> _The records_
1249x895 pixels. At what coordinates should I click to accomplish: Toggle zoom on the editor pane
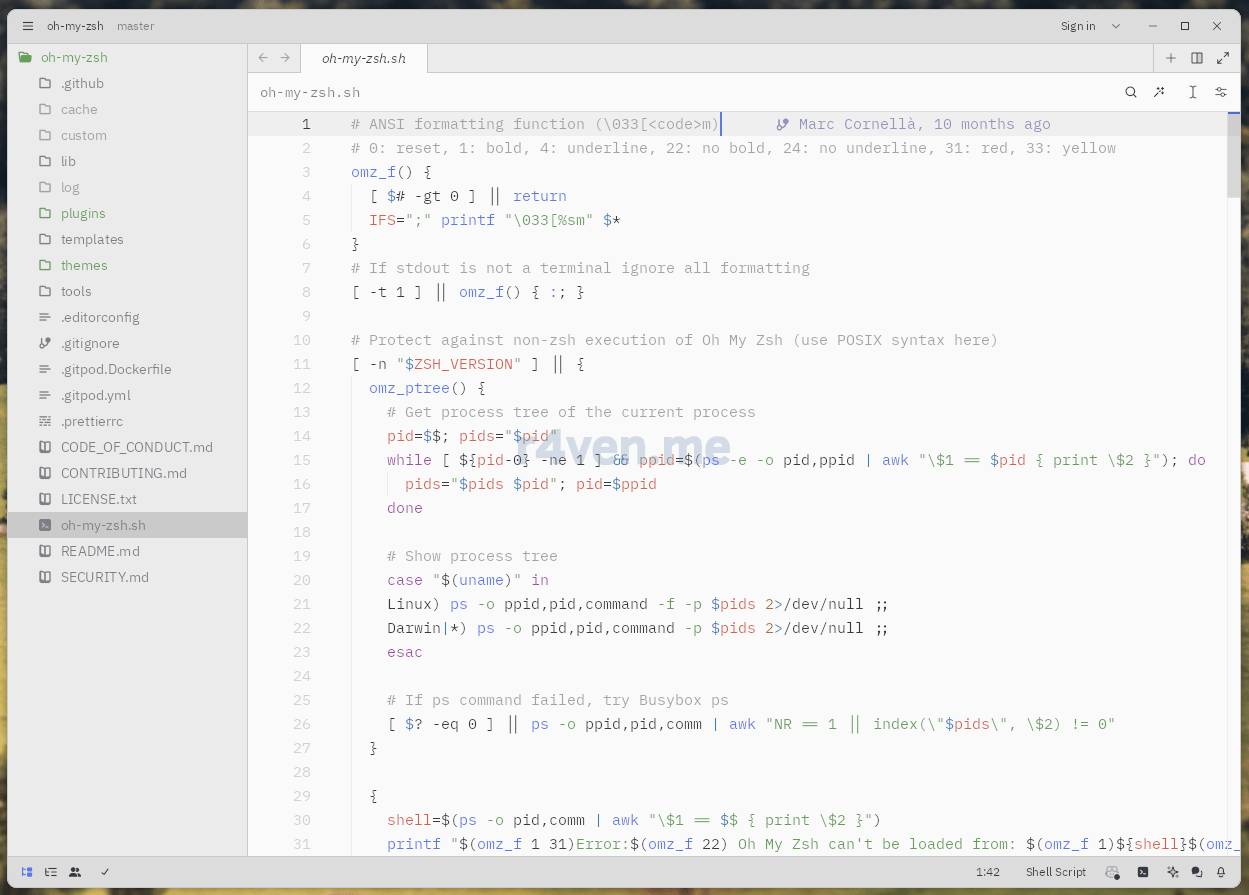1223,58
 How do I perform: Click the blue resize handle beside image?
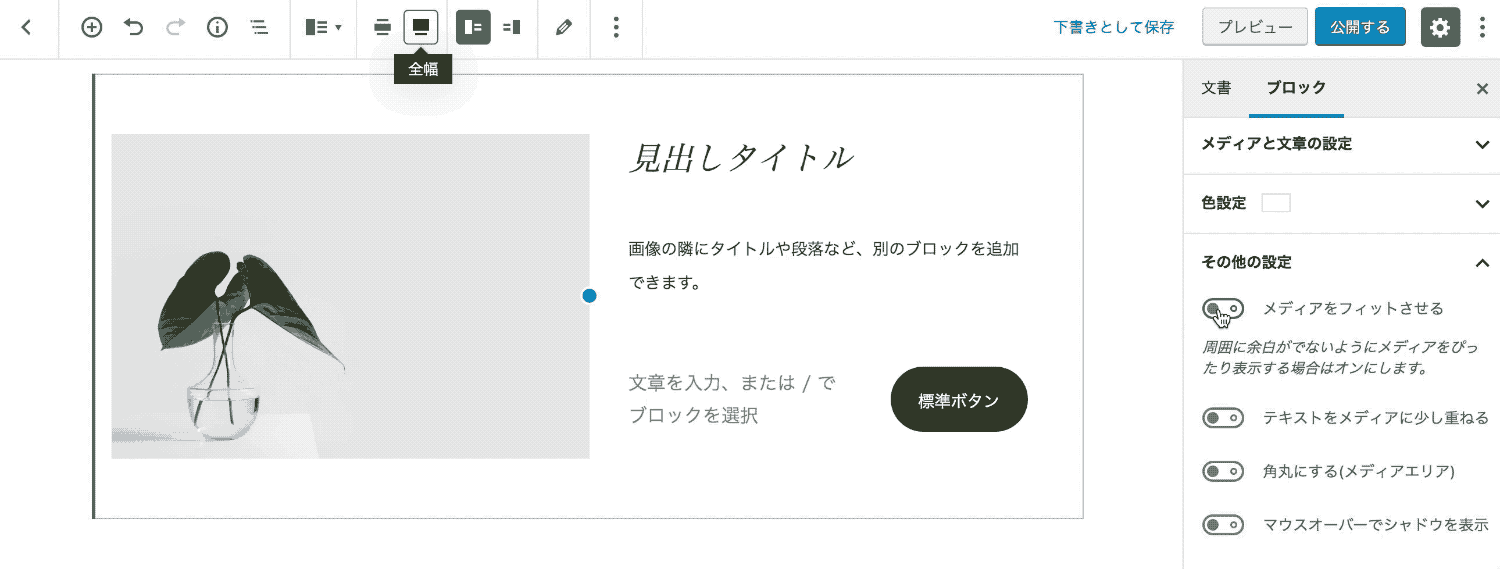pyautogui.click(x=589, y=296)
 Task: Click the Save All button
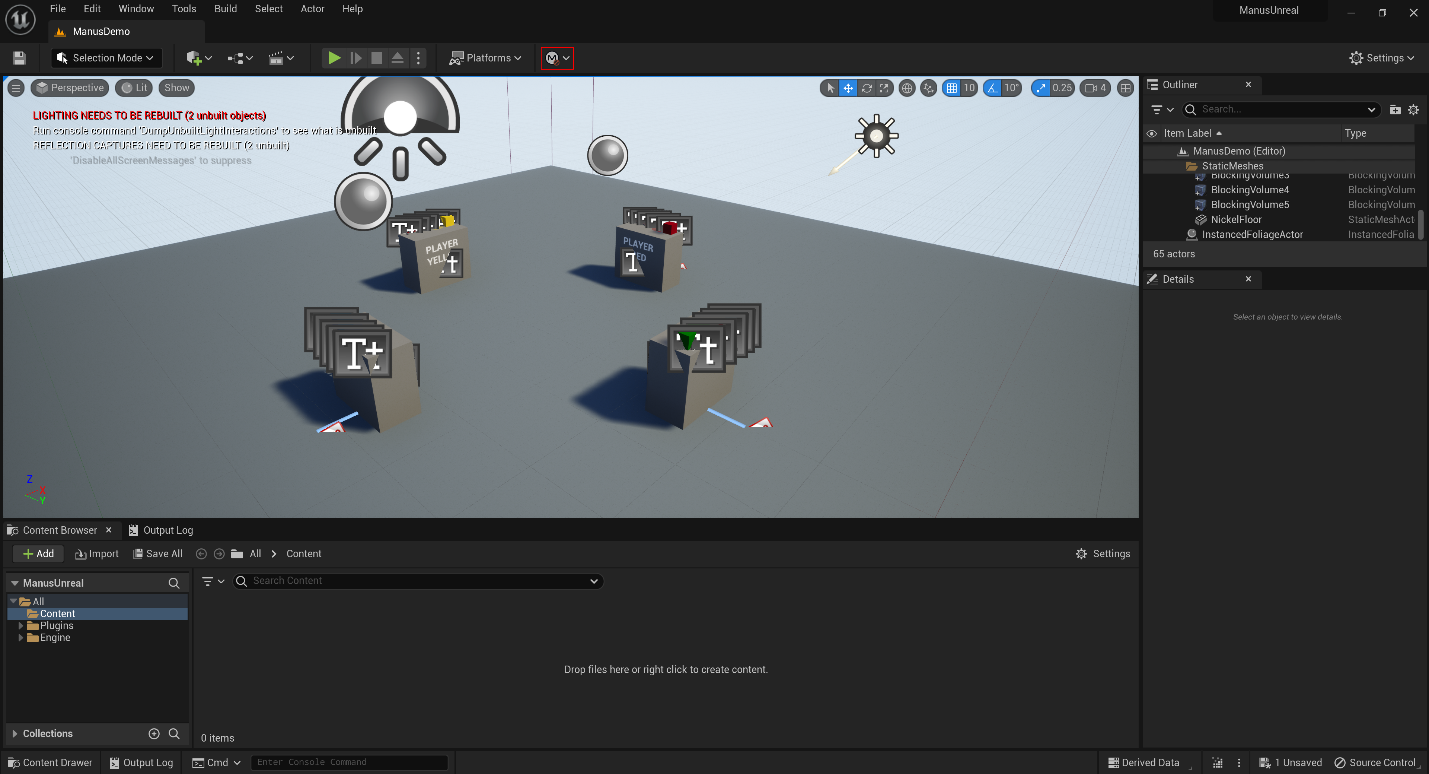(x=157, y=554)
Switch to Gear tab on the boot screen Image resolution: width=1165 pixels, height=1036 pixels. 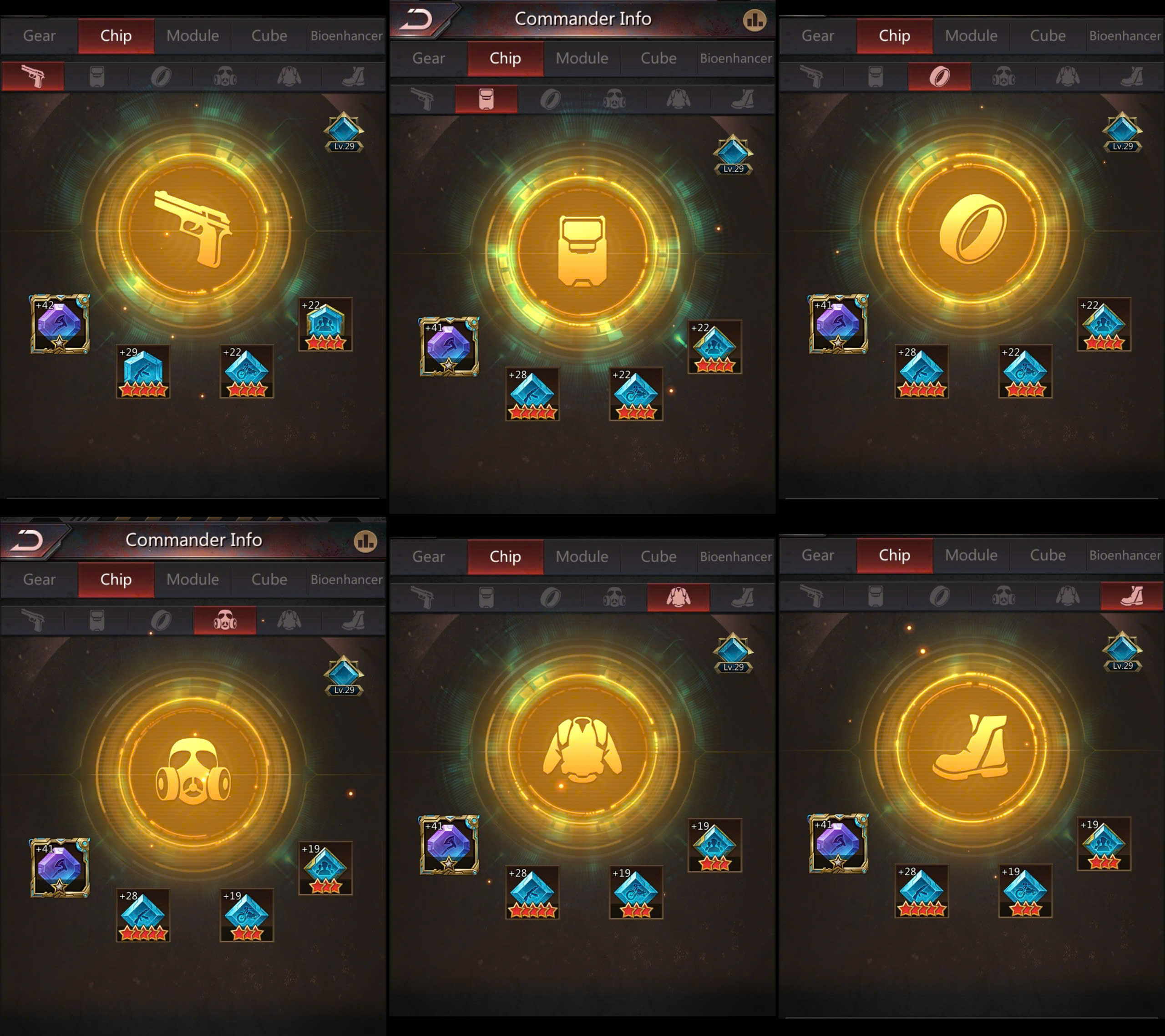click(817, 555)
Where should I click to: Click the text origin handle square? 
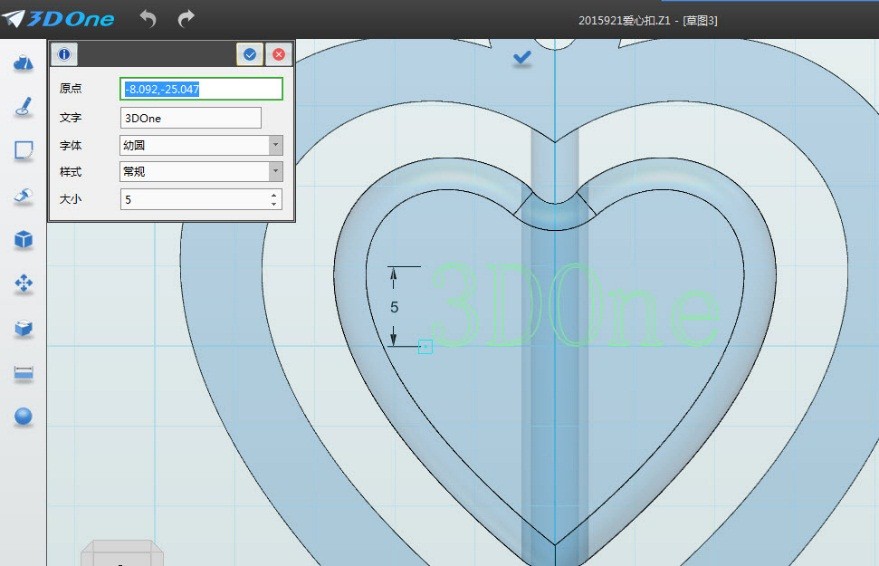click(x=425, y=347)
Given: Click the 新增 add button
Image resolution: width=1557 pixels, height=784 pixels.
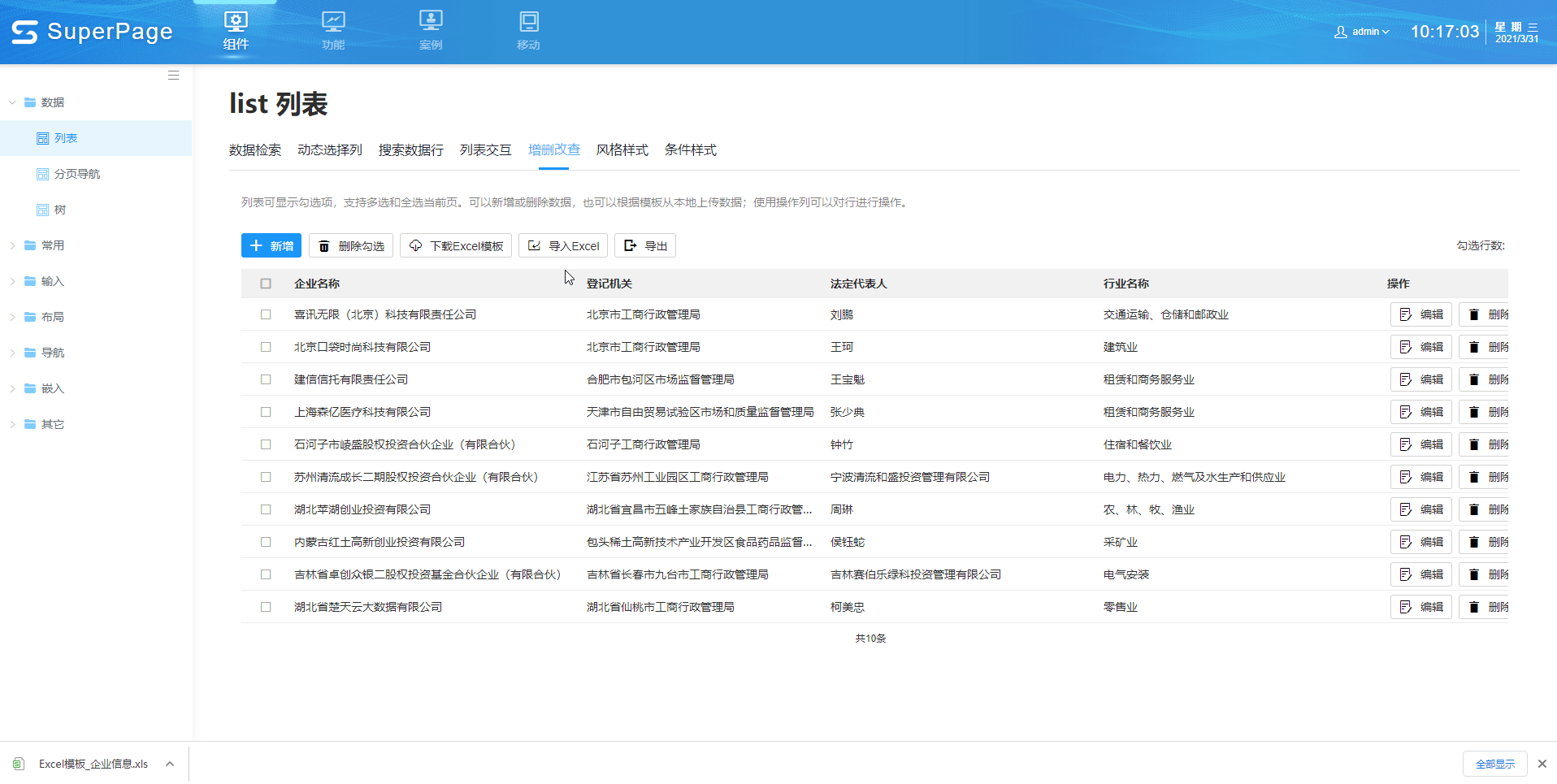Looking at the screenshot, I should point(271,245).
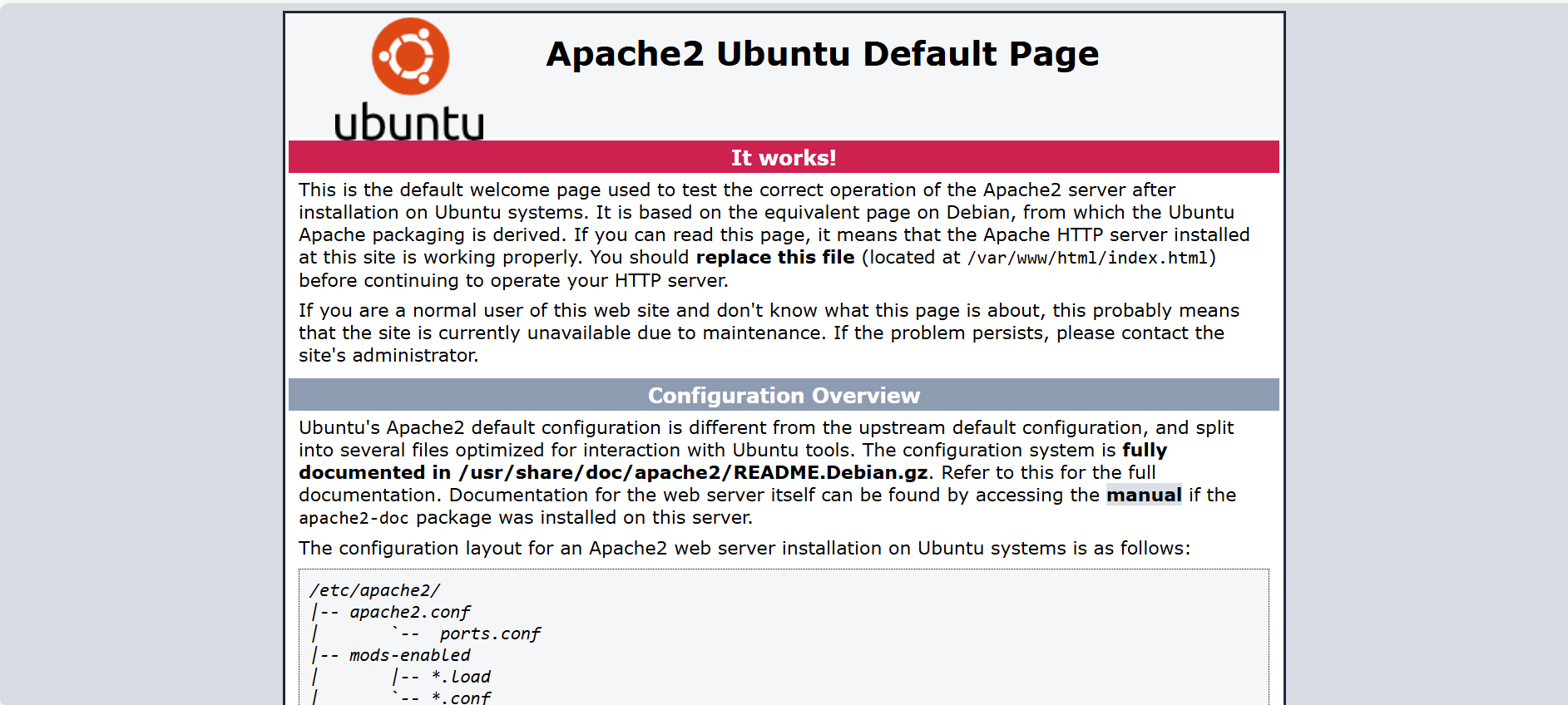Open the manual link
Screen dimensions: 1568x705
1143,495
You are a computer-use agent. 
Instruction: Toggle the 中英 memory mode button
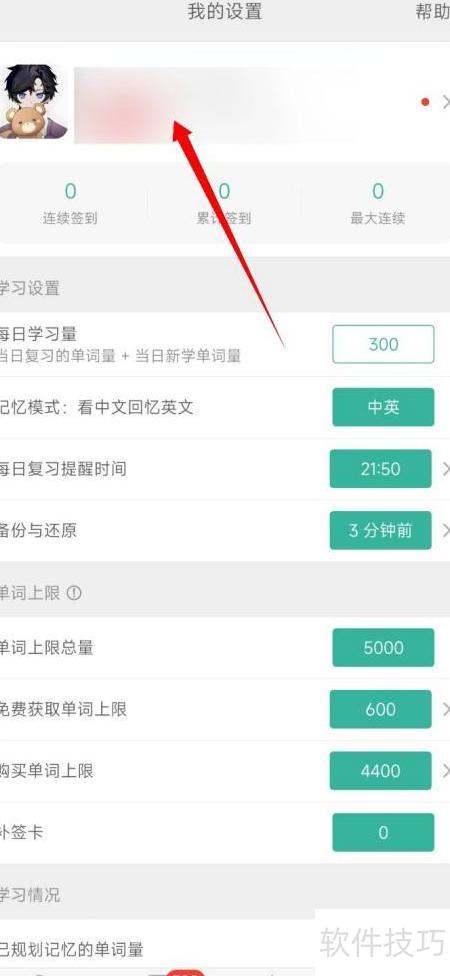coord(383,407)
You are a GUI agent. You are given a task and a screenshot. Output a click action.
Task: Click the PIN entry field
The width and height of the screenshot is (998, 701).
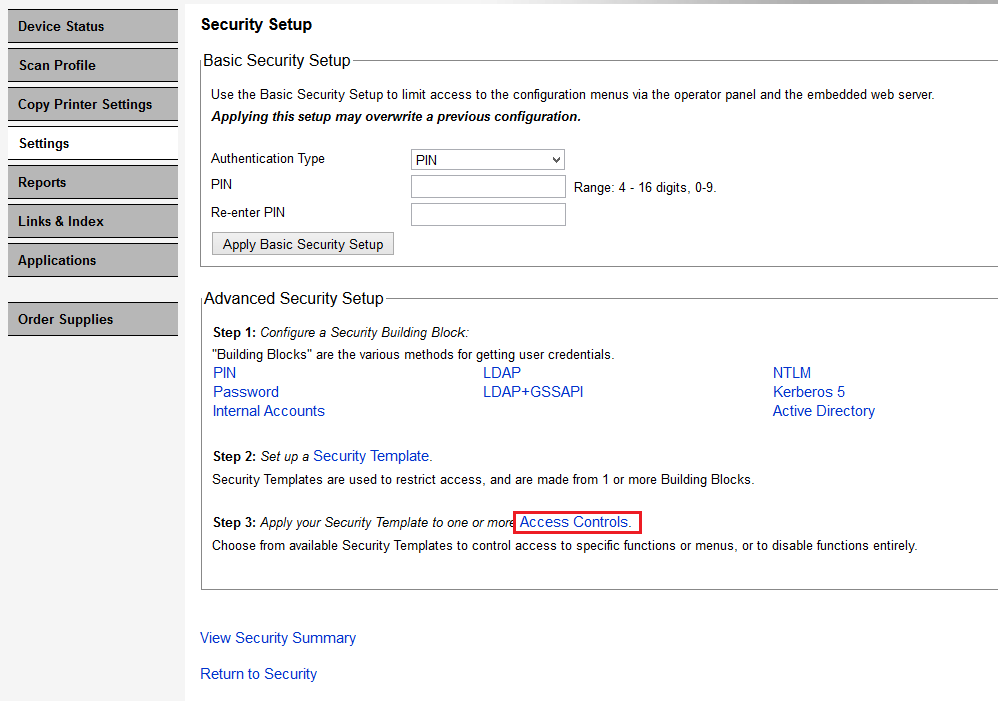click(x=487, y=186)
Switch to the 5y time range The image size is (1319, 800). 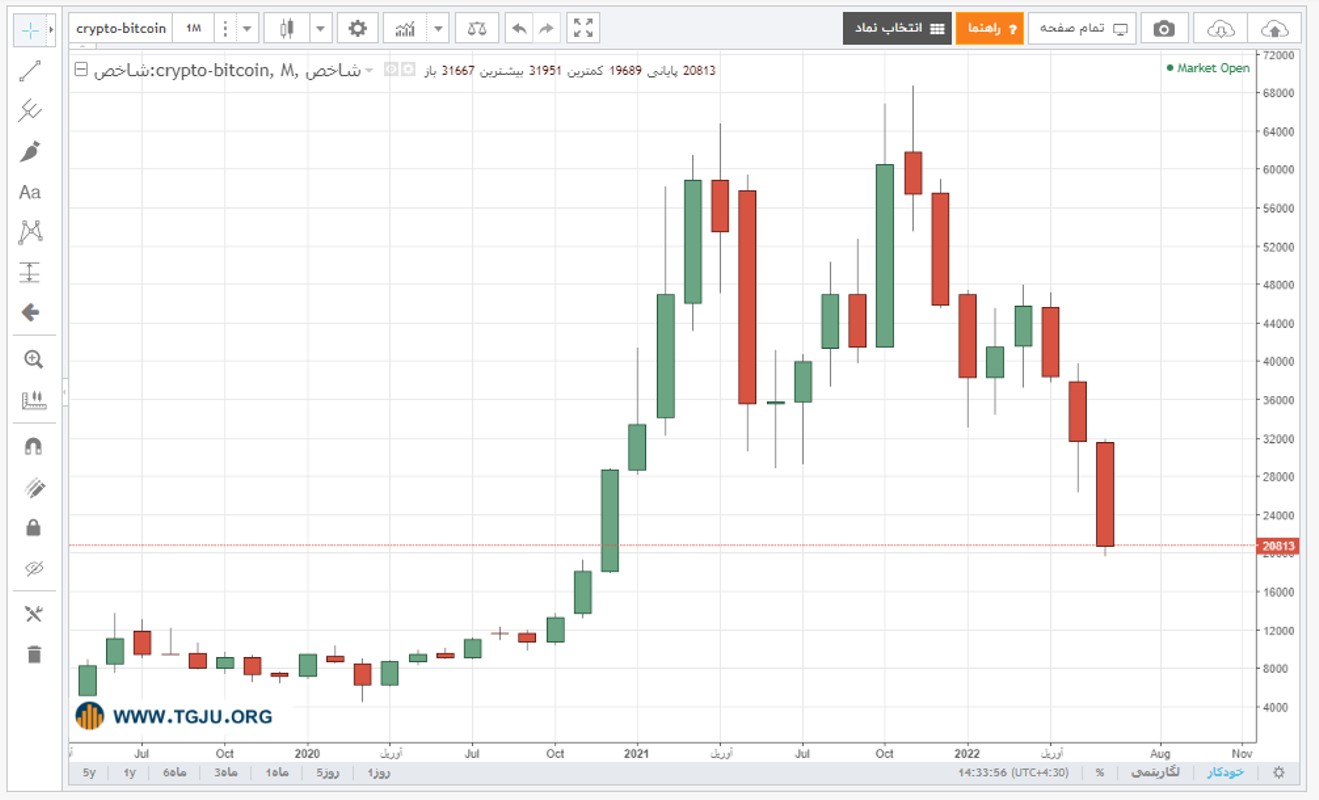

> _What needs to be done_
Every line from the one containing "The width and" through the end of the records is to be returned exactly, and those lines alone; pictures are dropped.

> _Exercise output_
The width and height of the screenshot is (998, 701).
click(x=487, y=186)
Switch to the 5y time range The image size is (1319, 800). 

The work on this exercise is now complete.